Detection of reducing sugars from enzyme‐digested capsular polysaccharide
In order to confirm that the capsule is the target of depolymerase, the degradation of CPS was further assayed with dinitrosalicylic acid (DNSA) by detecting the release of reducing ends after incubated with the depolymerase. If the enzyme can digest CPS, additional reducing ends would be generated as the polysaccharides were cleaved into small subunits. DNSA was reduced while oxidizing the reducing sugar, and colour change was detected at a wavelength of 540 nm. The results indicated that KN1dep, KN3dep, KN4dep and K56dep can degrade the respective CPS, as evidenced by an increase in concentration of reducing ends after enzyme treatment. In contrast, no increase in reducing sugar was observed when enzyme incubated with irrelevant type of CPS (K1 CPS was not digested by KN3dep), which proves the specificity of the capsule depolymerase (Fig. 4A and B).
Infectivity of the phage towards different strains
We also compared the phage infectivity and capsule depolymerase activity in different host strains. An efficiency‐of‐plating (EOP) assay was used to quantitate the ability of phage to infect different hosts (Fig.

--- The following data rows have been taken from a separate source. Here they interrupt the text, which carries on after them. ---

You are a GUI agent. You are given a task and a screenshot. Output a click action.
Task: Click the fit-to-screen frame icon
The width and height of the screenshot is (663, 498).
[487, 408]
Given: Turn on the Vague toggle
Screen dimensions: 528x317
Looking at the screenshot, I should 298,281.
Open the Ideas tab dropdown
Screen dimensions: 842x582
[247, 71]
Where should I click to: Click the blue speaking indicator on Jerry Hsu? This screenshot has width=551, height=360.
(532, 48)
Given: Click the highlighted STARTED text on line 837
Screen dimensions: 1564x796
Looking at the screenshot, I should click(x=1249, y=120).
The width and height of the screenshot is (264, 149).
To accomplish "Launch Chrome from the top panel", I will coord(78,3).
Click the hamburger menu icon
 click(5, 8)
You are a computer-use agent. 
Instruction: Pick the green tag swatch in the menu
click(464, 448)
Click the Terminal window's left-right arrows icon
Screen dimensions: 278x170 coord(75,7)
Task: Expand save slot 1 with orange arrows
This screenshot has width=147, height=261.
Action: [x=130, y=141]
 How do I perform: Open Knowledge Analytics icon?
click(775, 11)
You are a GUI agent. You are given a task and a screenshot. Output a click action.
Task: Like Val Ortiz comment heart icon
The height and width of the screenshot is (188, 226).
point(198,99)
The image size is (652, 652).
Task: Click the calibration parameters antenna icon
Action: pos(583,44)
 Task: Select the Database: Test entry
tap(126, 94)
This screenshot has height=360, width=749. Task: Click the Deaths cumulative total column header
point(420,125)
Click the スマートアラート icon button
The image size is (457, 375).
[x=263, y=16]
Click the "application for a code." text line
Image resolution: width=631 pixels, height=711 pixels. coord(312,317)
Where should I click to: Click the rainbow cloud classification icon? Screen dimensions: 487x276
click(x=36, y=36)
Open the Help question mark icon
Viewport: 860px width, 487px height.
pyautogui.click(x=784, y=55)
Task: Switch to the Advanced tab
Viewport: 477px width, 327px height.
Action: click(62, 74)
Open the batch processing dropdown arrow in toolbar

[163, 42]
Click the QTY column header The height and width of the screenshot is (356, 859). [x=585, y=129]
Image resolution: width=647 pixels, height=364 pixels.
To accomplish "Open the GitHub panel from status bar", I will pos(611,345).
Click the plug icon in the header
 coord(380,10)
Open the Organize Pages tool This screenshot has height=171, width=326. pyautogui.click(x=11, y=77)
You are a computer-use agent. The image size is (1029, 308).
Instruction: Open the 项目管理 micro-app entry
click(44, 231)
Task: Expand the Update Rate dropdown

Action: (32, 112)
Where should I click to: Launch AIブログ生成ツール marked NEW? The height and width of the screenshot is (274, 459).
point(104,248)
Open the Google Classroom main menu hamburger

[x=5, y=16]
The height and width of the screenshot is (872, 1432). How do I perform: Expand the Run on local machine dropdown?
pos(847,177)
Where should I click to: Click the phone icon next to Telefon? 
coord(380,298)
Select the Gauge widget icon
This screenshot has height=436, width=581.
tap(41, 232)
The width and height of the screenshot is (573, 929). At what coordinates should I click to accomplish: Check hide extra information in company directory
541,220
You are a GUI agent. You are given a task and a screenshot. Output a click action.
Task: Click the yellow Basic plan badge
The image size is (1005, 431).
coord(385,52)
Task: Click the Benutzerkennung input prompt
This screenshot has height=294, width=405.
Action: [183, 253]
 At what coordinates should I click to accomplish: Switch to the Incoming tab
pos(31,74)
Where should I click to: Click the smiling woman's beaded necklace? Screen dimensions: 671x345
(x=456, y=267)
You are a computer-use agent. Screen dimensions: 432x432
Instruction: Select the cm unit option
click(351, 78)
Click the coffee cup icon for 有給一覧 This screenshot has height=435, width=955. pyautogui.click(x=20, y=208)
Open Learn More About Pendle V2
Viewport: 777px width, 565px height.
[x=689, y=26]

S1). The results indicated that phage KN1‐1 has similar infectivity towards all three tested KN1 hosts (no significant difference was observed between A1517 and Ca0514, or A1517 and 6451N), whereas phage KN3‐1 showed lower infectivity towards 1595E (~3% compared with that of N348, which was set at 100%). Different levels of infectivity were also observed for phage KN4‐1 and the KN4 hosts. The EOP value indicated that the infectivity of 2139670 by KN4‐1 was about threefold higher than that of 4565, and the infectivity of 7966E and 3669933 was relatively low (0.07% and 0.9% respectively). Interestingly, no plaques were observed on 1461 even though phage KN4‐1 formed spots on 1461 by spot test. To determine whether phage KN4‐1 formed small plaques which is barely visible on 1461 or 1461 is resistant to infection of phage KN4‐1, a total of 5 × 103 pfu phage was co‐incubated with 5 × 106 cfu of 1461 or 4565 and phage titre was determined at 0.5, 1, 3 and 22 h by plating on 4565 strain. The results indicated that phage number continuously increased when incubated phage KN4‐1 with 4565 but not with 1461 (even though phage KN4‐1 can adsorb to 1461 bacterial cells) (Fig. S2A and B). After 22 h of incubation with 4565, phage number reached ~109–1010 pfu/ml, and the bacterial culture appeared clear (lysis); in contrast, bacterial culture of 1461 showed turbid (growth) after incubation (Fig. S2C). Taken together, it suggested that phage KN4‐1 may only make a halo zone by depolymerase when spotting on 1461 strain, but was unable to successfully infect 1461 strain to produce progeny viruses and kill the host. Although the infectivity of the phages differed among strains with same capsular types, aliquots containing 10 ng or more of recombinant KN1dep, KN3dep and KN4dep consistently formed translucent spots on all tested hosts (Fig. 1A–C).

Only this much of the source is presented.